• SELECTED EXTRACT:
Surviving this chapter
I was on a walk when I decided to end my marriage.
I’d had enough of the emotional and physical abuse, and refused to expose myself and my daughter to the situation any longer. I called my mom and asked her to come get me from a Burger King. I had no money, no clothes, not much besides my purse, my 15-month-old daughter, and her stroller. I left with nothing, but I don’t regret my decision.
It’s hard when you and your significant other reach that point of breaking apart. For some, the decision is abrupt and made to get away from a dangerous or abusive partner. For others, the separation is more gradual – a realization that the relationship is broken and won’t be fixed for whatever reason. Regardless of the reason for separation, divorce is much more difficult when there are children involved.
Here are some words of advice that I wish someone would have given me when going through this painful process:
I don’t think I could have survived without the community that supported me during my divorce. On nights when my child wouldn’t sleep and I was suddenly the only one helping her, causing me to be exhausted the next day- support was what got me through. Having my friends and family help for even just an hour, so I could nap, was a lifesaver. I couldn’t have gotten through this transition in my life without them. If you don’t have family nearby or friends who can help, seek out a meditation group, church, MOPS, or a therapist.

• EXERCISES:
1: Sum up the essay on ending a marriage in two sentences.
2: Go on with the essay on ending a marriage from where it stops.
The records that come after the essay are separate material and have nothing to do with it.

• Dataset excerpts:

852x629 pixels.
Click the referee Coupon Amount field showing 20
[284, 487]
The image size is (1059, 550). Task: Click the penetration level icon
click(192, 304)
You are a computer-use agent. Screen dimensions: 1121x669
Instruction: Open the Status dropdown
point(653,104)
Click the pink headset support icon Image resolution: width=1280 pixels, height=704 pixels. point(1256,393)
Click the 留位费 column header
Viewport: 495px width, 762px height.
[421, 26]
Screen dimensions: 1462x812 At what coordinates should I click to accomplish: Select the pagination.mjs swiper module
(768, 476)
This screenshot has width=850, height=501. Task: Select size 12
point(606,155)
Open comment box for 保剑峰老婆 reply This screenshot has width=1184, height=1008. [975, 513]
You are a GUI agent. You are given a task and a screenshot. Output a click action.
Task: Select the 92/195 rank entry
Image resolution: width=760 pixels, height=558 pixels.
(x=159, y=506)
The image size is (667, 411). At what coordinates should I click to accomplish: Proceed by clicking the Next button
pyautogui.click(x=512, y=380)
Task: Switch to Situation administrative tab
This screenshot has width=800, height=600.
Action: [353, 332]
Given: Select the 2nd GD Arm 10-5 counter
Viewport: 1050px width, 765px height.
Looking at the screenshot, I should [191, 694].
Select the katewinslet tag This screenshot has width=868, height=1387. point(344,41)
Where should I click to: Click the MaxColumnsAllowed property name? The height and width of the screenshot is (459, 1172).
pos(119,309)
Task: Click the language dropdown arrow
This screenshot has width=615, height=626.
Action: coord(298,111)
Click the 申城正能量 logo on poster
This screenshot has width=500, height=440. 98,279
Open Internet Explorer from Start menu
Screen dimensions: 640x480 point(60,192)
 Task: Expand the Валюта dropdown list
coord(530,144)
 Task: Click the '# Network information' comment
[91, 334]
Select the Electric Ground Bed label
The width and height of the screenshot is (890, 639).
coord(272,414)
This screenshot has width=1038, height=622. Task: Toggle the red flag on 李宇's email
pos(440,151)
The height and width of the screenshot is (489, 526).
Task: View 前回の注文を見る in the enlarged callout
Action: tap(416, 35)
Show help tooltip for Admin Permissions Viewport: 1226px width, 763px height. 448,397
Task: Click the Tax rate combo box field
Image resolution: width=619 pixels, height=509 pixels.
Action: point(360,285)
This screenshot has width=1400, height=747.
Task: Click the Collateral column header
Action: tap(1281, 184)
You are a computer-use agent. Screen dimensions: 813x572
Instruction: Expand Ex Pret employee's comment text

• ANSWERS TO THIS EXERCISE:
1: The writer decided on a walk to leave an abusive marriage, walking away with only a purse, a 15-month-old daughter, and her stroller, and does not regret it. Noting that divorce is much harder when children are involved, the writer credits friends and family with getting them through, and suggests a meditation group, church, MOPS, or a therapist to anyone without that support.

2:
Seek out an attorney.
I know what you’re thinking. Who can afford a lawyer when money is extremely tight and I’m reestablishing my life? As someone who works in the legal arena, I know that the judicial system is difficult to navigate, but there are affordable options! When I was going through my divorce, I was thankful that these options were available to me. Here are some suggestions for low cost legal help in the Denver Metro area: JAMLAC- Justice and Mercy Legal Aid Clinic- 303-839-1008. Also, try Colorado Legal Services.
I was already a woman who liked to budget, but when I found myself with only one income, I learned quickly that budgeting would help provide some much needed stability. When you’re working low or minimum wage jobs, I know that budgeting can be difficult. To make our budget, I cut out all unnecessary purchases. This meant that instead of going out to a movie, I rented a Redbox. Instead of paying for pricey entertainment, I took advantage of all the free events Denver has to offer. I became an expert on Denver parks, and enjoyed our beautiful city! Instead of going into stores to browse, I re-wore, re-used, and re-purposed like a champ! This was particularly hard, as I like a good deal and I love Target! When budgeting and cutting expenses wasn’t enough to save money, I also got a second job. I know that taking on a second job in a field like retail or food service isn’t easy, but in order to make our budget work and save money it was necessary. Using your support network can also help with managing a budget and saving money – look for people who can help you with child care while you’re at work, lean on your friends and family.
Don’t talk bad about the other parent.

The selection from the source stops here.